Wittingen –- Ohne dieses Ehepaar würde sich in Wittingen kein Handball bewegen.

Der 58-jährige Michael Schulz und Frau Silva (55) bieten den Sportlern und Zuschauern in der Wittinger Realschulsporthalle nun schon seit über 20 Jahren als Hausmeister und Gastronomie-Verantwortliche beste Bedingungen.

Da wurde es doch mal Zeit für eine besondere Ehrung.
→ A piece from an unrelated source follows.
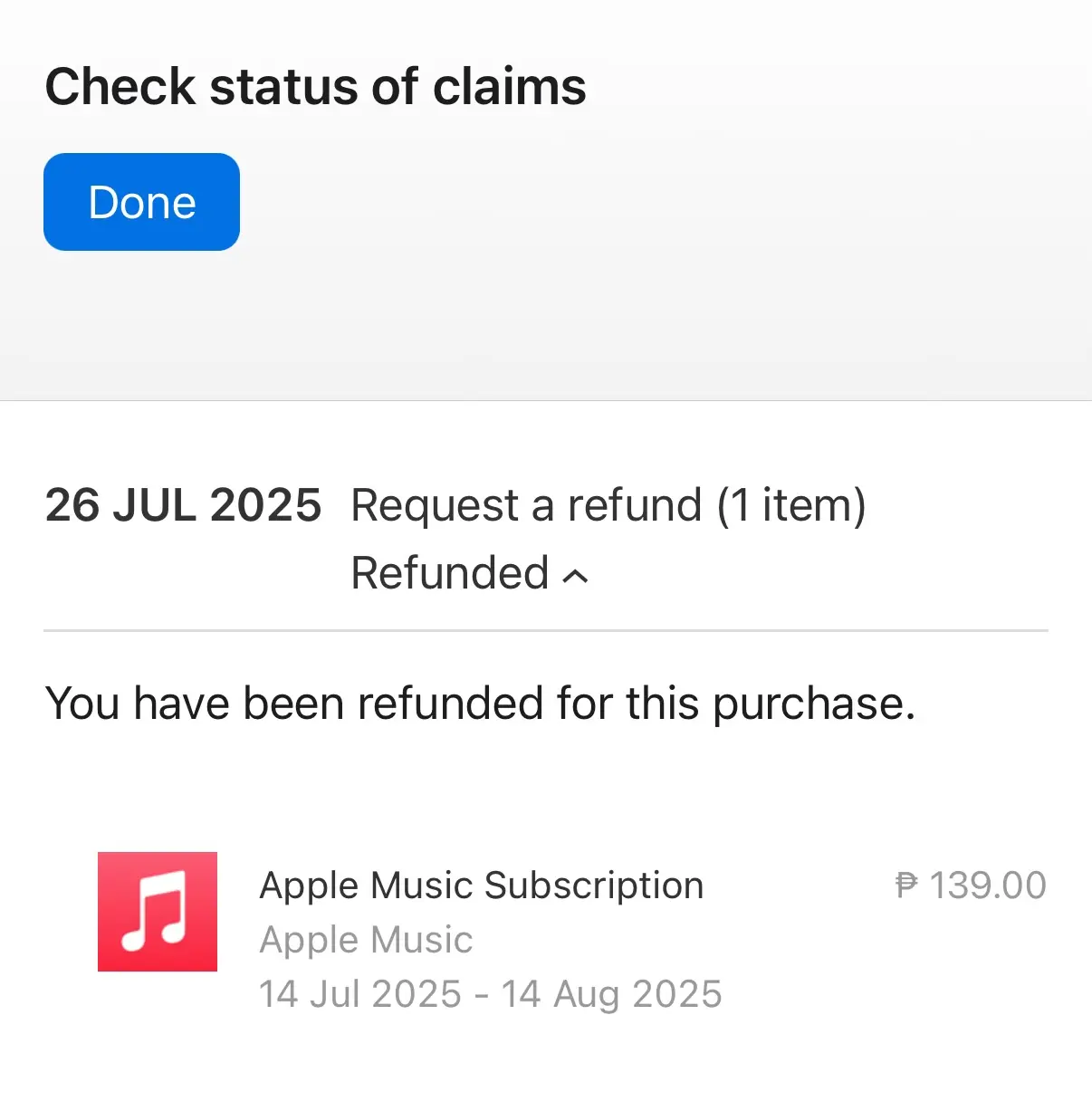The height and width of the screenshot is (1101, 1092).
Task: Click the white music note glyph
Action: click(x=155, y=911)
Auch beim Transport des gut gefüllten und daher ganz gewiss nicht leichten Präsent-Kartons mussten die Schulzes am Samstagabend wohl gemeinsam anpacken. Ein gutes Stichwort: Denn das Ehepaar packt auch zum Wohl der Wittinger Sporthalle an der Realschule immer wieder gemeinsam an. Wohlgemerkt jeden Tag! „Zumindest einer von uns beiden ist täglich hier in der Halle anzutreffen“, verrät Michael Schulz, um anzufügen: „Es geht auch nur zusammen.“ Die beiden Wittinger betreiben nun auch seit 20 Jahren – offiziell wurde am 1. Juni Geburtstag gefeiert – den Kiosk in der Halle und sorgen somit für das leibliche Wohl aller Gäste.
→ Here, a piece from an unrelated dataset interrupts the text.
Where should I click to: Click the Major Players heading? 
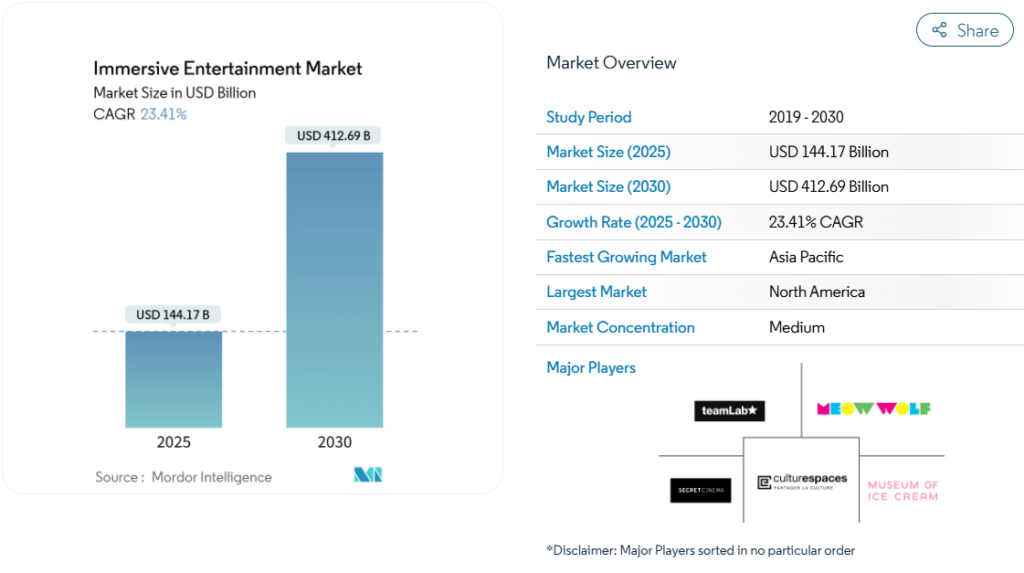pos(591,368)
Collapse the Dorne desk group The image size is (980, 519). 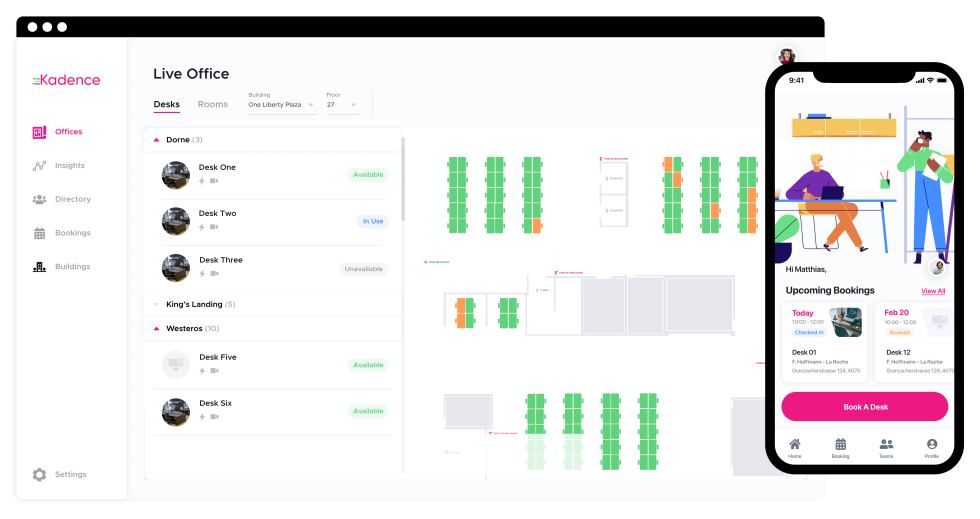pyautogui.click(x=156, y=141)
Nach dem Regionsoberliga-Duell der zweiten Handball-Herrenmannschaft der SG VfL Wittingen/Stöcken am Sonnabend erfolgte eine Würdigung („Das ist einfach schön, dass das so geschätzt wird“) der Arbeit des Ehepaars. Beispielsweise alle Erwachsenen-Teams der SG VfL oder auch die Mecker-Treppe, wie sich ein Fanclub nennt, waren vertreten. Dabei gab es als Präsente zahlreiche eingerahmte Mannschaftsfotos, Blumen oder auch Tassen. „Die Zusammenarbeit mit den beiden ist wirklich gut, man kann sich immer auf sie verlassen und findet bei kritischen Themen immer eine Lösung. Ich hoffe, dass das noch lange so weitergeht“, lobt SG VfL-Vorsitzender Kai Schüttenberg die Arbeit des Ehepaars.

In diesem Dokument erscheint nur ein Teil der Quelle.